Boehringer Ingelheim and Amgen have entered a clinical phase I collaboration to evaluate a potential combination therapy for cancer.
The trial will determine additional therapeutic benefits of using a combination of SOS1::pan-KRAS inhibitor BI 1701963 and Lumakras (sotorasib) in patients living with lung and colorectal cancers.
Lumakras (sotorasib) is a KRASG12C inhibitor for adult patients with locally advanced or metastatic non-small cell lung cancer. The therapy was approved by the US Food and Drug Administration (FDA) earlier this year.
The move comes after preclinical data suggested that the combination of a KRASG12C inhibitor with a SOS1::pan-KRAS inhibitor may increase anti-tumour activity in KRAS G12C-driven cancers.
The data indicates that SOS1::pan-KRAS inhibitors sensitise KRAS G12C-mutant tumours to covalent KRASG12C inhibitors that bind to inactive KRAS.

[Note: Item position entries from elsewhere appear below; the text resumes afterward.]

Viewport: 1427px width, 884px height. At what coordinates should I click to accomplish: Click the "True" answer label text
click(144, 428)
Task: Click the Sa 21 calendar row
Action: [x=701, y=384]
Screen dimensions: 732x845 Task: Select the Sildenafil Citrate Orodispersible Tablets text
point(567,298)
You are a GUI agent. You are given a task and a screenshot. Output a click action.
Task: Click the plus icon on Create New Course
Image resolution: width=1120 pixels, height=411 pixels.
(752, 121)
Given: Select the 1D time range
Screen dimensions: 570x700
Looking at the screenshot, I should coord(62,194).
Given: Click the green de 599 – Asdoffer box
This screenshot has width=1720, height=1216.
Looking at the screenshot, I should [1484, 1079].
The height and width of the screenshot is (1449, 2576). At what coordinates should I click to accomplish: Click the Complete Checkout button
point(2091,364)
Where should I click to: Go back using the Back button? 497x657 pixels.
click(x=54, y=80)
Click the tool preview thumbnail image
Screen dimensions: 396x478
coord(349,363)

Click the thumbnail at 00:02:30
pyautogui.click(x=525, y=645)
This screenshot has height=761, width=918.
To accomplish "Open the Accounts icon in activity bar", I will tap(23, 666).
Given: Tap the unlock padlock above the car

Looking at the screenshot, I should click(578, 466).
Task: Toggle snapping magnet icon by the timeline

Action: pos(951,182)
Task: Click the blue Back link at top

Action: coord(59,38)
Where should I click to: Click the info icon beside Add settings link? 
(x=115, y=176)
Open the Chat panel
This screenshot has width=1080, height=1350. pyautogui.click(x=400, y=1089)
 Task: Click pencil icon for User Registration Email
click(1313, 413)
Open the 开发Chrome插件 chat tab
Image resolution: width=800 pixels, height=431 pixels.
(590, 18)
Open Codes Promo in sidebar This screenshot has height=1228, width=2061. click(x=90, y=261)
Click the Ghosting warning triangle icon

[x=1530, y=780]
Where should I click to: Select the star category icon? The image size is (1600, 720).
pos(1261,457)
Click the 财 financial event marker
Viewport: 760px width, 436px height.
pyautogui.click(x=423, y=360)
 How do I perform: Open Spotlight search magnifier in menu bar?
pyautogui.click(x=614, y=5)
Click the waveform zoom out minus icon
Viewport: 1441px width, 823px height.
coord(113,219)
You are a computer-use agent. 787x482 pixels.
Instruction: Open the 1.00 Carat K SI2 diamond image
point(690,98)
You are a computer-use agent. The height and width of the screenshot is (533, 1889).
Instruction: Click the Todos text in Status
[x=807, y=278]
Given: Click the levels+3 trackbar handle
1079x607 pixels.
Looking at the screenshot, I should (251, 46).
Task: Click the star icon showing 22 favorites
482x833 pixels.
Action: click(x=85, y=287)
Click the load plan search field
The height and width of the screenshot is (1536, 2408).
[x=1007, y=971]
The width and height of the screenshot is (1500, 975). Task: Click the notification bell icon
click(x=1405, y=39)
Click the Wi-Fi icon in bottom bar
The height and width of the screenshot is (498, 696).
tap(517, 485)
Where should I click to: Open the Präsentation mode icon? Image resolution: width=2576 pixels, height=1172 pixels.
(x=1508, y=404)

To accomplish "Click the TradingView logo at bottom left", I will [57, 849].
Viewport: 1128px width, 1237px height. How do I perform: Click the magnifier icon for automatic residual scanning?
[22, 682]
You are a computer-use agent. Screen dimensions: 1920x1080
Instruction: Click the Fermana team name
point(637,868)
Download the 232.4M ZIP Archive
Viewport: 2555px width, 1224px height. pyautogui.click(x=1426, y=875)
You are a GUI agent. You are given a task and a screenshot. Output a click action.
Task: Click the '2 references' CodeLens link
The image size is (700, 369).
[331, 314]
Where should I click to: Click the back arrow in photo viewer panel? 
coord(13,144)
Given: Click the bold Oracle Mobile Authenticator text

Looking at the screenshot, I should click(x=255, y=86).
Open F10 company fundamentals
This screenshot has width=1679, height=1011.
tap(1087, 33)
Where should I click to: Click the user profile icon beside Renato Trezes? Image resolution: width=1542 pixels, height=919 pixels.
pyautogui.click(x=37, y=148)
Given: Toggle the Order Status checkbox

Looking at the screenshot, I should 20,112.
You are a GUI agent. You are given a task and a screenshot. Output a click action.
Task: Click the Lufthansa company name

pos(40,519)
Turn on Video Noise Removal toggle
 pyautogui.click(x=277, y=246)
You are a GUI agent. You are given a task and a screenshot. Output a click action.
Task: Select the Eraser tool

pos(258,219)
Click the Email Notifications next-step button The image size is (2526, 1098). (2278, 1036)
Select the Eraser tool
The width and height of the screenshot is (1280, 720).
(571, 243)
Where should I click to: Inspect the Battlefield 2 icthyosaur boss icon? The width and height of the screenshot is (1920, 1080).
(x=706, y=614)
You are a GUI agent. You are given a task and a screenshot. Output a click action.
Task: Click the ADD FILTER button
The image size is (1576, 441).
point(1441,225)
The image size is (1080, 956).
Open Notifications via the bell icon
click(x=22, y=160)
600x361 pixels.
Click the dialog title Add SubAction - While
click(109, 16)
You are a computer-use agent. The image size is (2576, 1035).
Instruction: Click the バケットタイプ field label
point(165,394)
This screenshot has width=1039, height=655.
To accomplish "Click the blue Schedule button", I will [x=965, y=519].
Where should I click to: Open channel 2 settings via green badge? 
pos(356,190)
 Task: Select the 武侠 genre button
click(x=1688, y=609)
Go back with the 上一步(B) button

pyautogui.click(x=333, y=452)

Boehringer Ingelheim Oncology Global Therapy Area Head corporate senior vice-president Francesco Di Marco said: “We are excited to partner with Amgen, who have pioneered KRAS G12C inhibition, and to further expand our programme to make a difference for people living with KRAS-driven cancers.
“Boehringer Ingelheim follows an ‘all-in’ research approach to taking cancer on, including the first and most advanced SOS1::pan-KRAS inhibitor, which we investigate in several combinations and cancer types to realise even more opportunities to deliver potential therapeutic benefits to cancer patients.”
As agreed, Amgen will sponsor the study while both companies will jointly share the costs of clinical development for the combined therapy. They will also co-supervise the clinical development.
Boehringer Ingelheim is a research-driven biopharmaceutical company headquartered in Germany.
Last month, the company, along with Eli Lilly and Company (Lilly), reported positive data from the EMPEROR-Preserved Phase III trial.
The study assessed the safety and efficacy of Jardiance (empagliflozin) in patients with chronic heart failure with preserved ejection fraction (HFpEF).